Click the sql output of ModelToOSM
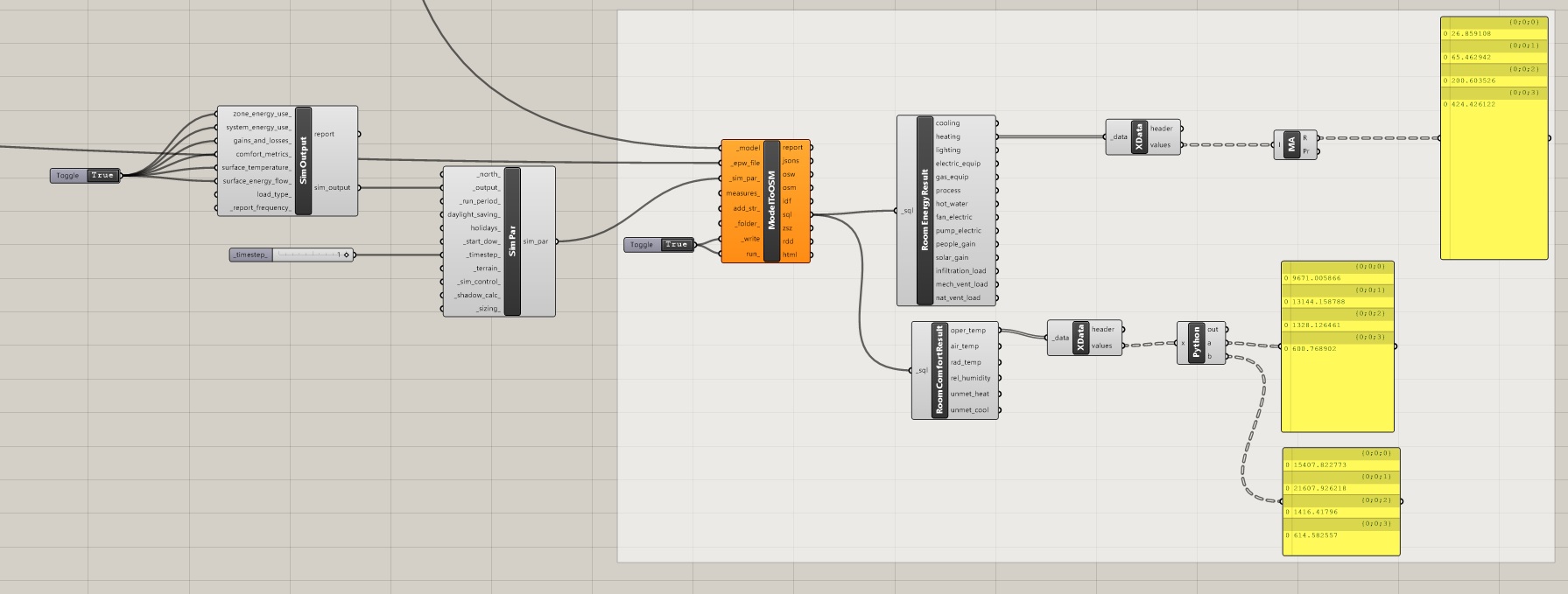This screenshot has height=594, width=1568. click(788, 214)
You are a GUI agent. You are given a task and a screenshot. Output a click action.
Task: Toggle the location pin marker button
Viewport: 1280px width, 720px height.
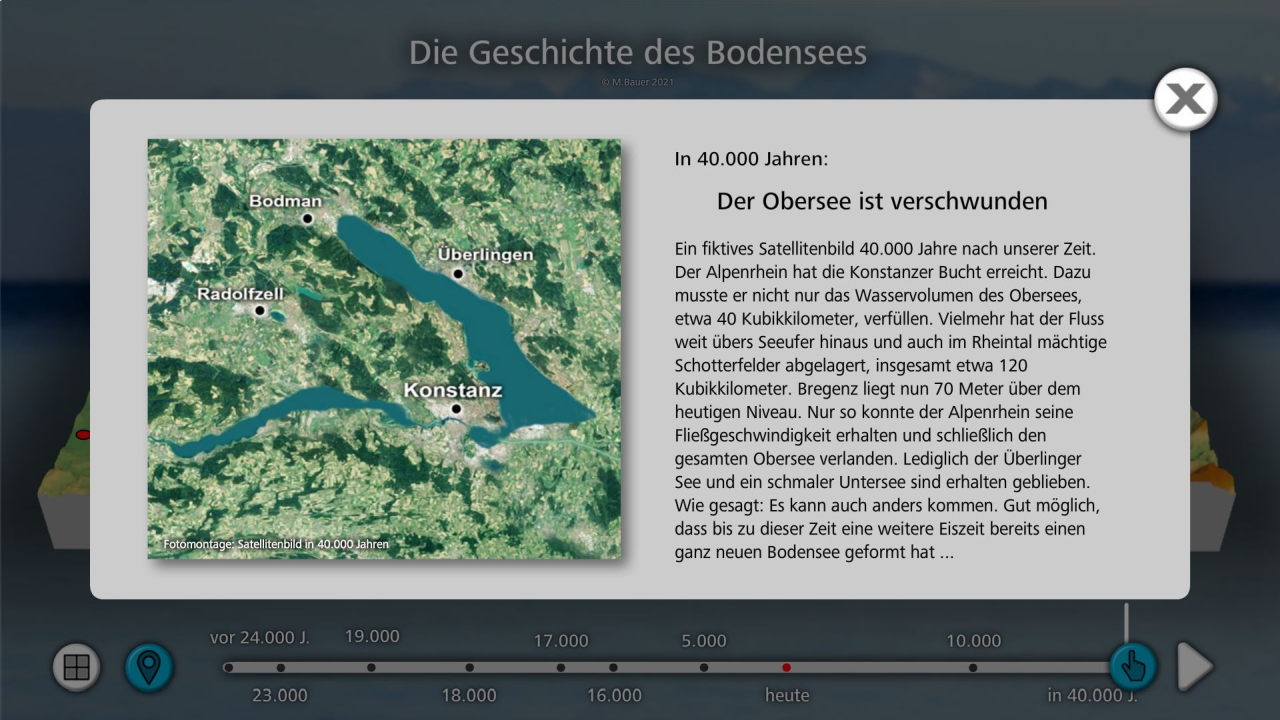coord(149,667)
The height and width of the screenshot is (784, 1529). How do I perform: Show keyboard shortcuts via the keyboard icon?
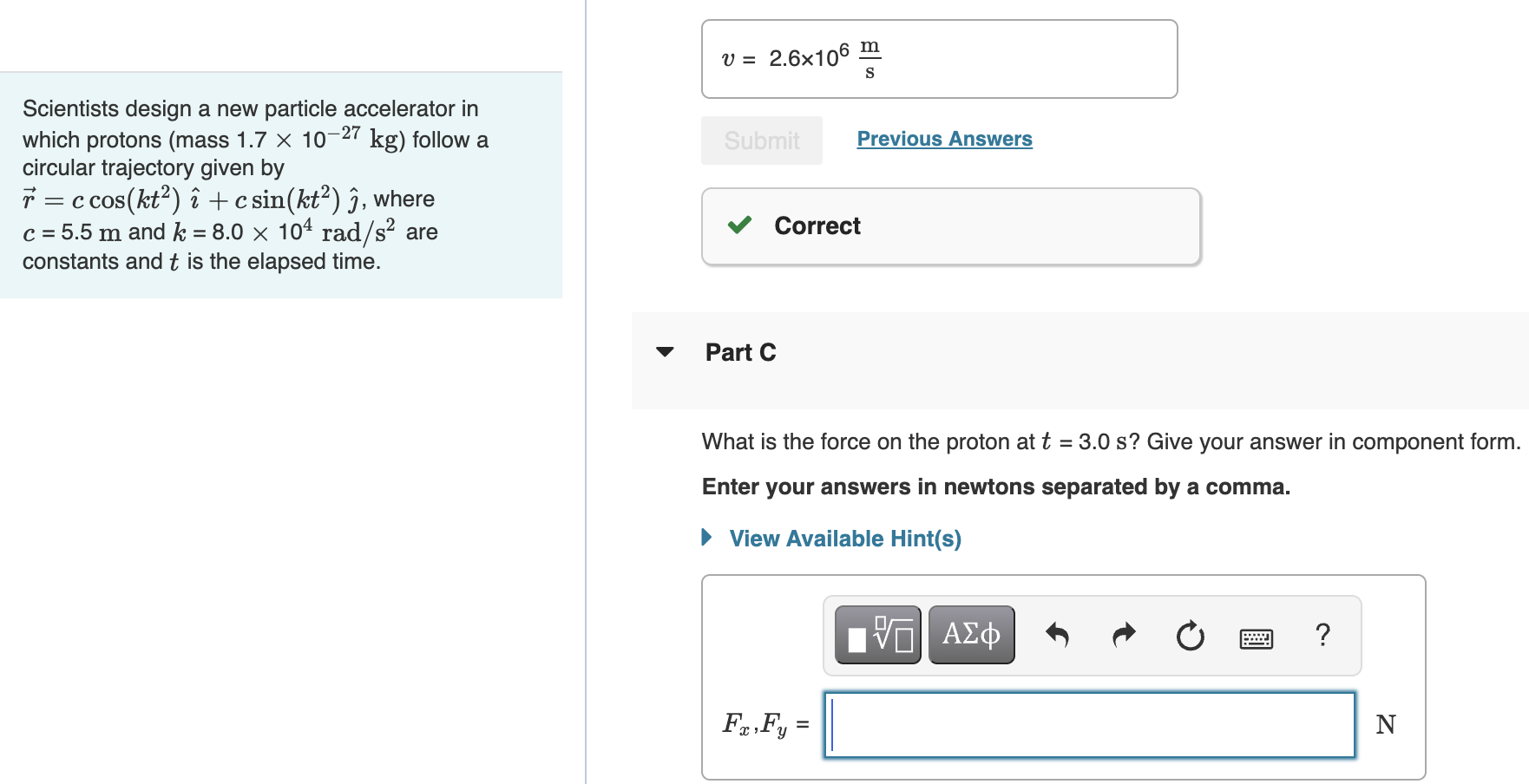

□ □ □ □ □

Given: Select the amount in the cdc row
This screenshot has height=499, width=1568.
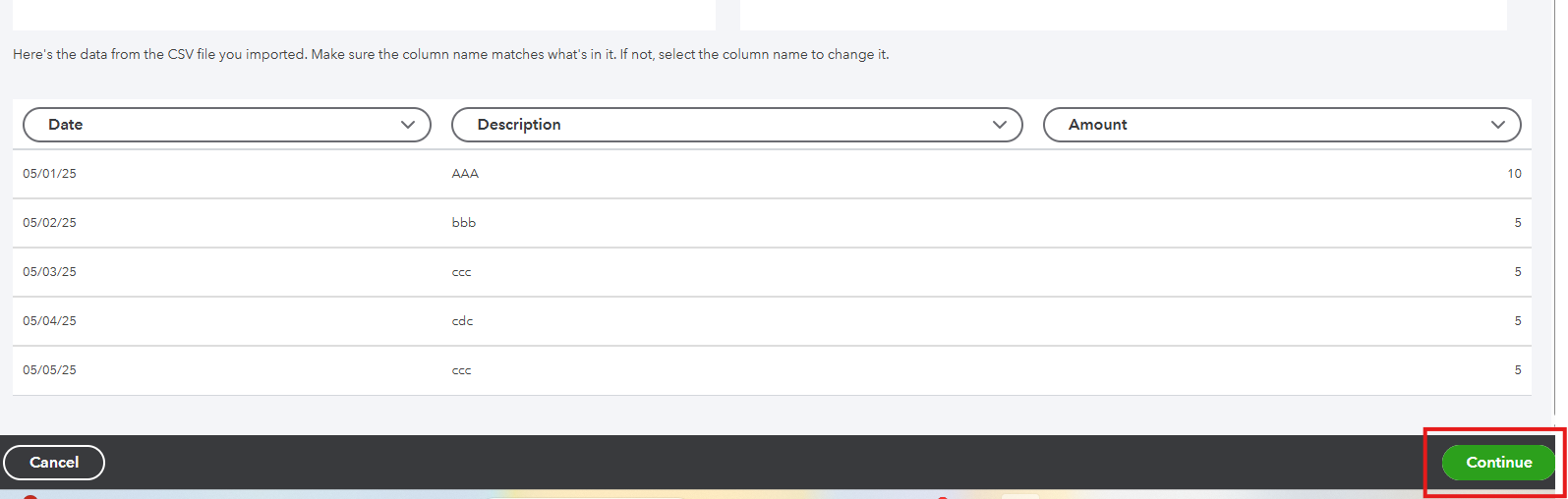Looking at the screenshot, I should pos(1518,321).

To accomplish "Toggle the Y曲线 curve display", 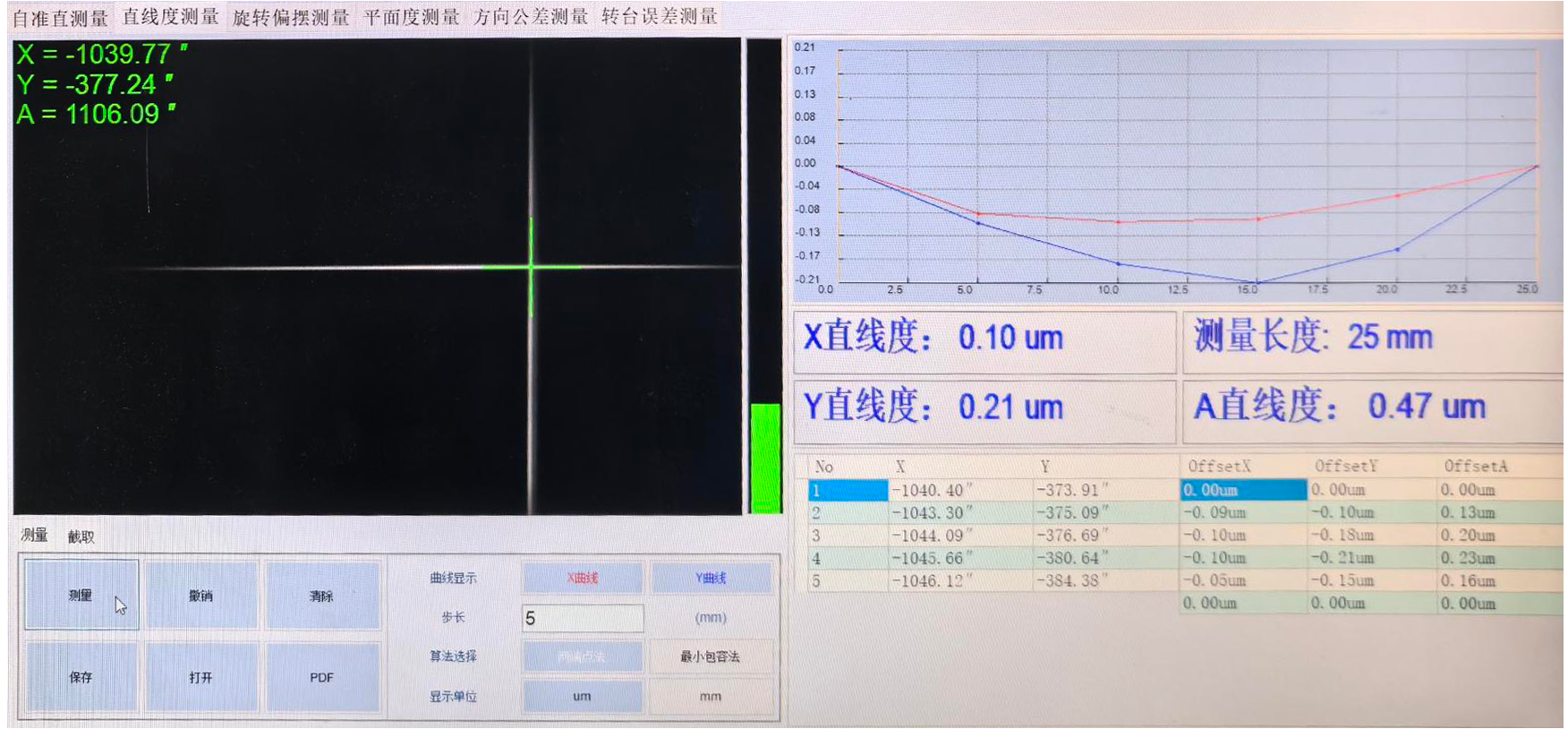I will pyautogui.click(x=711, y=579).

□ □ □ □ □

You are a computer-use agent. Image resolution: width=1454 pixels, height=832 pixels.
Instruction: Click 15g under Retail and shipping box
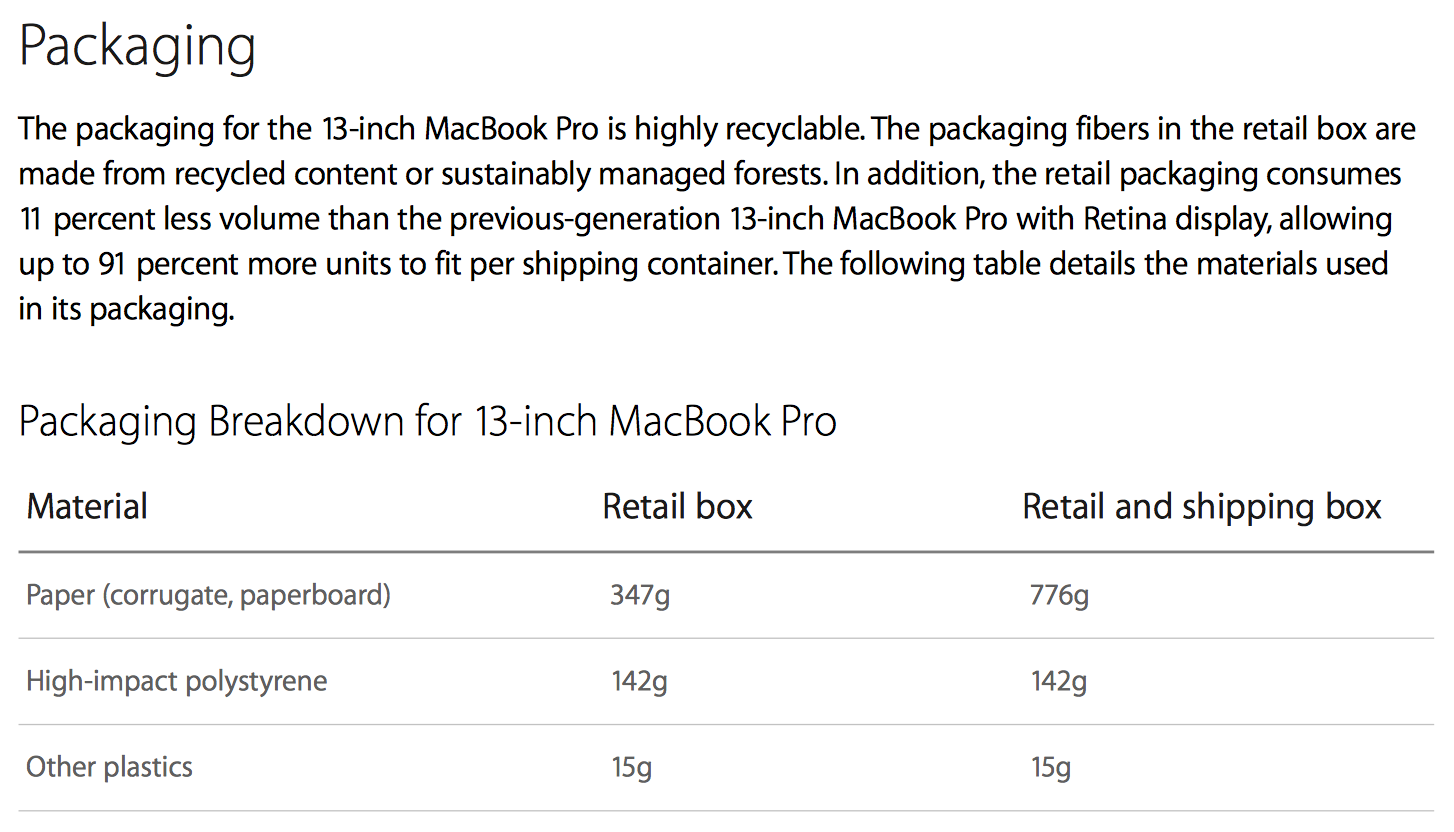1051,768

□ □ □ □ □

What to produce:
Please go line by line through the records above, copying each one that holds the string "agent".

Written reply:
You are a GUI agent. You are given a task and a screenshot. Output a click action.
You are a computer-use agent. Image resolution: width=1454 pixels, height=832 pixels.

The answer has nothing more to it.